A range of Bartonella pITS variants, including wood mouse specific, bank vole specific and host‐shared, were found in all flea species in which Bartonella DNA was detected (except P. sorcis, for which only a single Bartonella pITS amplicon was characterized; Table S8). However, the LDA showed that the species of rodent from which a Bartonella‐positive flea was collected was highly predictable based on the variant of Bartonella it was carrying [Fig. 3C (85·3% mean prediction success for models trained on true associations between flea Bartonella variants and rodent species vs. 49·8% for models trained on random associations, χ2 = 28·7, P < 0·001), Table S10]. In other words, the assemblage of Bartonella variants found within fleas tended to reflect the assemblage of Bartonella variants found within the host species they were collected from. This pattern is unlikely to simply reflect recent acquisition of infections by fleas feeding on their current host, as the variants carried by fleas often did not match the variants carried by the rodent host from which they were collected (Table S13).

Host‐specific pITS variants were occasionally found in fleas collected from the alternative rodent species (Fig. 5). Wood mouse specific variants were found in C. n. vulgaris (doshiae‐like‐1, taylorii‐6, taylorii‐7, taylorii‐8, BGA‐1; Fig. 5A and Table S8) collected from bank voles, and bank vole specific variants were found in C. n. vulgaris (doshiae‐1, grahamii‐1, taylorii‐2; Fig. 5A and Table S8), M. turbidus (grahamii‐1, grahamii‐2, rudakovii‐1; Fig. 5B and Table S8), A. p. mustelae (grahamii‐1, grahamii‐2, rudakovii‐1; Fig. 5C and Table S8) and H. t. talpae (grahamii‐2; Fig. 5D and Table S8) collected from wood mice. No such pattern was found in R. pentacantha (Fig. 5E and Table S8) even though a similar number of pITS amplicons were sequenced for this flea species (n = 6) as for H. t. talpae (n = 7) for which evidence of between‐host species flea transfer was present. There was also no evidence of flea transfer for P. sorcis, but only a single specimen of this flea species was positive for Bartonella DNA. Examples of host‐specific variants in fleas collected from the alternative rodent species were also evident when considering only data from 2012 at MFG and RH, the site‐year combinations for which Bartonella sequences from both hosts and fleas were available (Fig. S3).

Figure 5

The number of (A) Ctenophthalmus nobilis vulgaris (B) Megabothris turbidus (C) Amalareus penicilliger mustelae (D) Hystrichopsylla talpae talpae and (E) Rhadinopsylla pentacantha taken from wood mice and bank voles that tested positive for Bartonella infection. Colour coding represents the host associations (according to this study) of the Bartonella pITS variants found within the fleas: purple = found in wood mice and bank voles, green = found only in bank voles, yellow = found only in wood mice, grey = found only in fleas. White represents Bartonella DNA in fleas that was not sequenced. Horizontal divisions within colour blocks represent multiple pITS variants within a host‐association category. The specific identities of variants identified in each flea species collected from each host species are shown in Table S8.

Discussion

An ever‐expanding body of evidence clearly demonstrates that most parasite species infect multiple host species (Cleaveland, Laurenson & Taylor 2001; Taylor, Latham & Woolhouse 2001; Pedersen et al. 2005; Streicker, Fenton & Pedersen 2013). Where the same parasite endemically infects sympatric host species, between‐species transmission is assumed to be commonplace (i.e. a ‘true multihost parasite’; Fenton & Pedersen 2005), meaning a parasite reservoir potentially comprises an entire multihost community (Haydon et al. 2002) with transmission occurring somewhat freely between species. For medically important parasites, such a scenario would require potentially complex disease management across all host species (Fenton et al. 2015). In contrast to this conventional wisdom, however, we have shown that even with considerable overlaps in host species ecology, and despite the presence of host‐generalist vectors, the transmission of multihost parasites between endemically infected sympatric host species in the wild is surprisingly infrequent.
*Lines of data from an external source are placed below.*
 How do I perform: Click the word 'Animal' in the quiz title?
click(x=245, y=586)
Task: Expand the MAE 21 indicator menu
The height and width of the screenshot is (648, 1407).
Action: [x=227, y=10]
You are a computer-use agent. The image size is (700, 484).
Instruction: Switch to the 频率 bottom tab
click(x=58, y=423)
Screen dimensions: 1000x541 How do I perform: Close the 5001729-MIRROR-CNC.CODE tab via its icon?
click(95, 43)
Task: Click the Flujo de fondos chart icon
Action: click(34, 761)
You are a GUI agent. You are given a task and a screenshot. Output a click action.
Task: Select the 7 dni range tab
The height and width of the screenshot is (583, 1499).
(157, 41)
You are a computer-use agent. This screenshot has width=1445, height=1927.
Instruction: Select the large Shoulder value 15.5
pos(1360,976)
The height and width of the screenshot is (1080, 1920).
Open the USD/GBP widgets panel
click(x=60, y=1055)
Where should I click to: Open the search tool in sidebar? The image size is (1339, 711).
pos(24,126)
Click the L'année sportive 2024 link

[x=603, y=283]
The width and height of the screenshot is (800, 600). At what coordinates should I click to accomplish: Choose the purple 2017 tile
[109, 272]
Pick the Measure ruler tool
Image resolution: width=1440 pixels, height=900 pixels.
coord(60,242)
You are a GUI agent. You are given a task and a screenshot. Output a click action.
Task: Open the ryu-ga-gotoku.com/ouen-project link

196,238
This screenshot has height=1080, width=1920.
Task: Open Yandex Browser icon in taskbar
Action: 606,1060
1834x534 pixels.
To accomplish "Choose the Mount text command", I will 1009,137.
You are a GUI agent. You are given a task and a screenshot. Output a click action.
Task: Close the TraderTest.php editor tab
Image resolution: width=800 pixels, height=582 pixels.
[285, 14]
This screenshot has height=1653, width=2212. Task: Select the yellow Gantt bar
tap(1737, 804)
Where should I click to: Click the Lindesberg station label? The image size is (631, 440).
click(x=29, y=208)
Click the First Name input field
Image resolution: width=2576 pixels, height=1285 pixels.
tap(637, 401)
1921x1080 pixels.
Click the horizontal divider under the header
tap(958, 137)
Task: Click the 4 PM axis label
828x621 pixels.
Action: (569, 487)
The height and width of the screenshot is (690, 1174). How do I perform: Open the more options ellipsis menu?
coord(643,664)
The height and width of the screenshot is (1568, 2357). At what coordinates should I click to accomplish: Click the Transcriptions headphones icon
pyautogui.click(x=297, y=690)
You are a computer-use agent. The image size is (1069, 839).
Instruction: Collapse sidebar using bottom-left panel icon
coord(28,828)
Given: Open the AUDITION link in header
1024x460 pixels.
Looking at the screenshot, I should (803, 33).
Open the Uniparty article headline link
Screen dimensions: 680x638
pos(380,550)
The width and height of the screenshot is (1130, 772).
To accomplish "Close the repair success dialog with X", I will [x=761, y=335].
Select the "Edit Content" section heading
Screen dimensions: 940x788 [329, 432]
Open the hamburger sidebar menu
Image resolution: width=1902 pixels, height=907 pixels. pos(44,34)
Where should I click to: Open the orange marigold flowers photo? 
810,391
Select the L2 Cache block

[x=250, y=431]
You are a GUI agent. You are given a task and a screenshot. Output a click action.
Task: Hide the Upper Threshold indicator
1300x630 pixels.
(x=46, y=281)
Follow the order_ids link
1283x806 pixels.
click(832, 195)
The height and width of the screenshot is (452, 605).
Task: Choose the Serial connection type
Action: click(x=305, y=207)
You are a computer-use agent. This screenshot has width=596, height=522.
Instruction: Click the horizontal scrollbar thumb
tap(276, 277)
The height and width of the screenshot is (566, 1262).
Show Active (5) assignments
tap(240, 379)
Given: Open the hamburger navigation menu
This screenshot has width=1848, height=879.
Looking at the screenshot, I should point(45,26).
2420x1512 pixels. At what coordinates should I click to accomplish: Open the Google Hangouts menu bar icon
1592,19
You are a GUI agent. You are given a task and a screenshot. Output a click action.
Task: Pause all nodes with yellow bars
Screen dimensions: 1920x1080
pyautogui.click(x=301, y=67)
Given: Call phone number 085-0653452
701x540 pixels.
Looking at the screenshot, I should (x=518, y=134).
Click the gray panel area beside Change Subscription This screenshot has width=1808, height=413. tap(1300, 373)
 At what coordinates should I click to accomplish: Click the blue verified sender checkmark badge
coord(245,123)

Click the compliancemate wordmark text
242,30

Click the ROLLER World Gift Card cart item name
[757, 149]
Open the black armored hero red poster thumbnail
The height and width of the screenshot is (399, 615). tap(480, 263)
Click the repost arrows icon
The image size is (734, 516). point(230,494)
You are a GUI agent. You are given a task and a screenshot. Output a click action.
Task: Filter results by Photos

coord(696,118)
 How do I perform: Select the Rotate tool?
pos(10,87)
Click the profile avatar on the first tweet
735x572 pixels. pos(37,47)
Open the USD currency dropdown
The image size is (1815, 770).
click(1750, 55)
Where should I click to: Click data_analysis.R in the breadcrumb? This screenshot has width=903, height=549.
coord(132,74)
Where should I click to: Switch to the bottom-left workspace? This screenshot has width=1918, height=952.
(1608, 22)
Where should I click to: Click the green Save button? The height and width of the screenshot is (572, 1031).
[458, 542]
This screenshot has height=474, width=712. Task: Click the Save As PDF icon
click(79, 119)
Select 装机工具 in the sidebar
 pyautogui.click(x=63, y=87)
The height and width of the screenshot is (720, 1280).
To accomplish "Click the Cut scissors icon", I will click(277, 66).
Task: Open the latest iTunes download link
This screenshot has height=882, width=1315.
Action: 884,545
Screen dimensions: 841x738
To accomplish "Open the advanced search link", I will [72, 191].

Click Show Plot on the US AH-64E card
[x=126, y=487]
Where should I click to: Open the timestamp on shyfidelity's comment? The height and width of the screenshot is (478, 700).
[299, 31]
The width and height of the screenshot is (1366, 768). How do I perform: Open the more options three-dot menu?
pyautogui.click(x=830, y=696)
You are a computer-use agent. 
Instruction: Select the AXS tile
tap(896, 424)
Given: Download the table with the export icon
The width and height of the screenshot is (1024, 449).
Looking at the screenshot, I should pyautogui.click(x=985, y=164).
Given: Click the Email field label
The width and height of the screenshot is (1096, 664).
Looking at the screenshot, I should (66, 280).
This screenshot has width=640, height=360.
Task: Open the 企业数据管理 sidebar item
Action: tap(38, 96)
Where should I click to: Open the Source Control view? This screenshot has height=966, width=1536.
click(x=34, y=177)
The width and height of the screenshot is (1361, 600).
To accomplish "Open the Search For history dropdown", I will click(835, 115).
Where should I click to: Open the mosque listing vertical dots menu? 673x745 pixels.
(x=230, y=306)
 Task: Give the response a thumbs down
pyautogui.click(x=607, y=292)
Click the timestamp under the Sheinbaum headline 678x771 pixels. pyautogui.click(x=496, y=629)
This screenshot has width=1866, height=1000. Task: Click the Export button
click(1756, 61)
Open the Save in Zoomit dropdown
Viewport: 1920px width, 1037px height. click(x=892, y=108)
Overall, we found seven Bartonella species circulating within a host community of two sympatric rodent species, and three of these (B. grahamii, B. taylorii and B. birtlesii) infected both wood mice and bank voles. This is consistent with a previous study that used one of the same field sites (Manor Wood) (Telfer et al. 2007a). However, our genetic characterization of these parasites revealed considerable diversity within a partial ITS region of these three Bartonella species. Crucially, we found that each host species was associated with highly distinguishable assemblages of variants, and many of these variants were host specific. Furthermore, while some variants were shared across host species, these shared variants were always far more common in one host species than the other. Together, these results provide strong evidence for ‘covert host specificity’ among these variants, implying a general lack of parasite transmission between these two common sympatric rodent species, despite such transmission having previously been suggested from observed relationships between parasite prevalence and host densities (Telfer et al. 2007a).

We found clear evidence that most flea species are host‐generalists; in fact, all flea species except T. p. poppei were found on both wood mice and bank voles, and overall, the assemblages of fleas associated with each host species were indistinguishable according to our linear discriminant analyses. However, the dispersal of these generalist vectors between host species appeared to be limited, which may restrict opportunities for between‐species Bartonella transmission. We identified the genetic variants of Bartonella being carried by fleas and found that overall, the identity of the host species from which a flea was taken could be determined by looking only at the Bartonella variant carried by that flea. The assemblage of Bartonella variants found within the flea community therefore has clear structure, which is strongly correlated with the rodent host species that fleas were collected from. This suggests that separate communities of the same flea species may circulate largely independently within each host species population and that transfer of individual fleas between these discrete pools is rare. This seems reasonable, as the flea species found at our study sites are mostly nest‐dwellers that feed opportunistically on hosts entering their nests (Marshall 1981; Krasnov 2008). Flea movement between species is therefore likely to require close mouse–vole contact, or use of the same habitat space by different host individuals for a sufficient period of time (Krasnov & Khokhlova 2001), which may be infrequent due to differences in activity patterns and microhabitat usage by wood mice and bank voles (Watts 1968; Crawley 1969; Greenwood 1978; Canova 1993). Indeed, wood mice and bank voles were only occasionally captured at the same trap location during a given monthly session across our study sites (median proportion of multispecies trap locations per session was 0·2 across all sessions and sampling sites; Table S12), indicating some differentiation in microhabitat use within the same broad woodland area.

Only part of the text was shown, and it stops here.